*** Material supplied ***

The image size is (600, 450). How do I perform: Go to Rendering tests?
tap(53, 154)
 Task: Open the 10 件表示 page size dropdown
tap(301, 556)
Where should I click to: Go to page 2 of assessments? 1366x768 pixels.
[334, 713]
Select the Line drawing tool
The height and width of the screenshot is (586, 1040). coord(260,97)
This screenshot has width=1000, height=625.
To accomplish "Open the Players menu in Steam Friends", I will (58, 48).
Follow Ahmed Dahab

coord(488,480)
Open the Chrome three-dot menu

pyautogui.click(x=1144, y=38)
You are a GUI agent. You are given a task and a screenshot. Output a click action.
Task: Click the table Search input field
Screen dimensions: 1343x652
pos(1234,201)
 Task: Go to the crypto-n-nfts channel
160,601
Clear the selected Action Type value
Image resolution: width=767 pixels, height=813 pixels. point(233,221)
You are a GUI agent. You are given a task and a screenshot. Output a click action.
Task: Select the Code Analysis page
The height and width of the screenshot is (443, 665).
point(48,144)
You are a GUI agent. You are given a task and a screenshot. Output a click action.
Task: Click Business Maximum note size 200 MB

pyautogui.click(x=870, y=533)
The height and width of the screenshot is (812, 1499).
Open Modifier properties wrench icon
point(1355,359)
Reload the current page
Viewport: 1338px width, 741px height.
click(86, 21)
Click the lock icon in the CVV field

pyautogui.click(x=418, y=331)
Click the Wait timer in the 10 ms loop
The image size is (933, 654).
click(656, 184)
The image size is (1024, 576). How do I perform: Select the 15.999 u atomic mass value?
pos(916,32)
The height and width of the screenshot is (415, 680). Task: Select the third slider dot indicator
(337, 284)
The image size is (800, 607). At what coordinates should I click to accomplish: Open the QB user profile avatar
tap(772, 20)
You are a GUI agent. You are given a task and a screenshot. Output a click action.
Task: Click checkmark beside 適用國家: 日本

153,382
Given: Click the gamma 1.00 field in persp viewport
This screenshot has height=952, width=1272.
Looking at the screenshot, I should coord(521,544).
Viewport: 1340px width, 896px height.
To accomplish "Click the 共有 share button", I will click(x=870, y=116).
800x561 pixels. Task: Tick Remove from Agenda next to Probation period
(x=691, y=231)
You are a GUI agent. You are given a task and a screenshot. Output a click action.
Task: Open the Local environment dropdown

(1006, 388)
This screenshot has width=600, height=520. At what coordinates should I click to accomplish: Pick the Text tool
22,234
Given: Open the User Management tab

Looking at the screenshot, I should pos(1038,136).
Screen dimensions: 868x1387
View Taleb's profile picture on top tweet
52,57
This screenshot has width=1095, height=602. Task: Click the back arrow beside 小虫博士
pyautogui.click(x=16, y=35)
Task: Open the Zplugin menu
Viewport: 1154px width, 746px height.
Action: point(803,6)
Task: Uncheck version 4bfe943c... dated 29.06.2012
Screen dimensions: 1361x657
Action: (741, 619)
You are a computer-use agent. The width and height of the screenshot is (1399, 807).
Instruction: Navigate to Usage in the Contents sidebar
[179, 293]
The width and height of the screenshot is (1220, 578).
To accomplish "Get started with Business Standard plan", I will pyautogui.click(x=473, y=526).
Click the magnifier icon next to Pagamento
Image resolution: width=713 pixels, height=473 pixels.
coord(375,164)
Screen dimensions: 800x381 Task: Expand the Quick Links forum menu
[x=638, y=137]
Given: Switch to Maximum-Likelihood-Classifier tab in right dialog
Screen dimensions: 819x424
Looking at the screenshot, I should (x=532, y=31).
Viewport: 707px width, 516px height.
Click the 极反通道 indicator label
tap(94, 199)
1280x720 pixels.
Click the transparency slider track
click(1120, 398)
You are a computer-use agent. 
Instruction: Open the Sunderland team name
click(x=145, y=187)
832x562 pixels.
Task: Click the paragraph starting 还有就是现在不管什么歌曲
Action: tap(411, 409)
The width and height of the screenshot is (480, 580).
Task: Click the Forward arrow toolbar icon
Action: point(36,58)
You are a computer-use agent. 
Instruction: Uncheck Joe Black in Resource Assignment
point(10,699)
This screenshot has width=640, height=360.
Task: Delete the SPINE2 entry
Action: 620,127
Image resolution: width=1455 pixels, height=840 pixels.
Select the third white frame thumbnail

***

(Required action): Set down the listing above in its entirety, exactly as written.

(Exercise solution):
The image size is (600, 450). How do I perform: Go to Rendering tests?
tap(53, 154)
 Task: Open the 10 件表示 page size dropdown
tap(301, 556)
Where should I click to: Go to page 2 of assessments? 1366x768 pixels.
[334, 713]
Select the Line drawing tool
The height and width of the screenshot is (586, 1040). coord(260,97)
This screenshot has width=1000, height=625.
To accomplish "Open the Players menu in Steam Friends", I will (58, 48).
Follow Ahmed Dahab

coord(488,480)
Open the Chrome three-dot menu

pyautogui.click(x=1144, y=38)
You are a GUI agent. You are given a task and a screenshot. Output a click action.
Task: Click the table Search input field
Screen dimensions: 1343x652
pos(1234,201)
 Task: Go to the crypto-n-nfts channel
160,601
Clear the selected Action Type value
Image resolution: width=767 pixels, height=813 pixels. point(233,221)
You are a GUI agent. You are given a task and a screenshot. Output a click action.
Task: Select the Code Analysis page
The height and width of the screenshot is (443, 665).
point(48,144)
You are a GUI agent. You are given a task and a screenshot. Output a click action.
Task: Click Business Maximum note size 200 MB

pyautogui.click(x=870, y=533)
The height and width of the screenshot is (812, 1499).
Open Modifier properties wrench icon
point(1355,359)
Reload the current page
Viewport: 1338px width, 741px height.
click(86, 21)
Click the lock icon in the CVV field

pyautogui.click(x=418, y=331)
Click the Wait timer in the 10 ms loop
The image size is (933, 654).
click(656, 184)
The image size is (1024, 576). How do I perform: Select the 15.999 u atomic mass value?
pos(916,32)
The height and width of the screenshot is (415, 680). Task: Select the third slider dot indicator
(337, 284)
The image size is (800, 607). At what coordinates should I click to accomplish: Open the QB user profile avatar
tap(772, 20)
You are a GUI agent. You are given a task and a screenshot. Output a click action.
Task: Click checkmark beside 適用國家: 日本

153,382
Given: Click the gamma 1.00 field in persp viewport
This screenshot has height=952, width=1272.
Looking at the screenshot, I should coord(521,544).
Viewport: 1340px width, 896px height.
To accomplish "Click the 共有 share button", I will click(x=870, y=116).
800x561 pixels. Task: Tick Remove from Agenda next to Probation period
(x=691, y=231)
You are a GUI agent. You are given a task and a screenshot. Output a click action.
Task: Open the Local environment dropdown

(1006, 388)
This screenshot has width=600, height=520. At what coordinates should I click to accomplish: Pick the Text tool
22,234
Given: Open the User Management tab

Looking at the screenshot, I should pos(1038,136).
Screen dimensions: 868x1387
View Taleb's profile picture on top tweet
52,57
This screenshot has width=1095, height=602. Task: Click the back arrow beside 小虫博士
pyautogui.click(x=16, y=35)
Task: Open the Zplugin menu
Viewport: 1154px width, 746px height.
Action: point(803,6)
Task: Uncheck version 4bfe943c... dated 29.06.2012
Screen dimensions: 1361x657
Action: (741, 619)
You are a computer-use agent. The width and height of the screenshot is (1399, 807).
Instruction: Navigate to Usage in the Contents sidebar
[179, 293]
The width and height of the screenshot is (1220, 578).
To accomplish "Get started with Business Standard plan", I will pyautogui.click(x=473, y=526).
Click the magnifier icon next to Pagamento
Image resolution: width=713 pixels, height=473 pixels.
coord(375,164)
Screen dimensions: 800x381 Task: Expand the Quick Links forum menu
[x=638, y=137]
Given: Switch to Maximum-Likelihood-Classifier tab in right dialog
Screen dimensions: 819x424
Looking at the screenshot, I should (x=532, y=31).
Viewport: 707px width, 516px height.
Click the 极反通道 indicator label
tap(94, 199)
1280x720 pixels.
Click the transparency slider track
click(1120, 398)
You are a computer-use agent. 
Instruction: Open the Sunderland team name
click(x=145, y=187)
832x562 pixels.
Task: Click the paragraph starting 还有就是现在不管什么歌曲
Action: tap(411, 409)
The width and height of the screenshot is (480, 580).
Task: Click the Forward arrow toolbar icon
Action: point(36,58)
You are a computer-use agent. 
Instruction: Uncheck Joe Black in Resource Assignment
point(10,699)
This screenshot has width=640, height=360.
Task: Delete the SPINE2 entry
Action: 620,127
Image resolution: width=1455 pixels, height=840 pixels.
Select the third white frame thumbnail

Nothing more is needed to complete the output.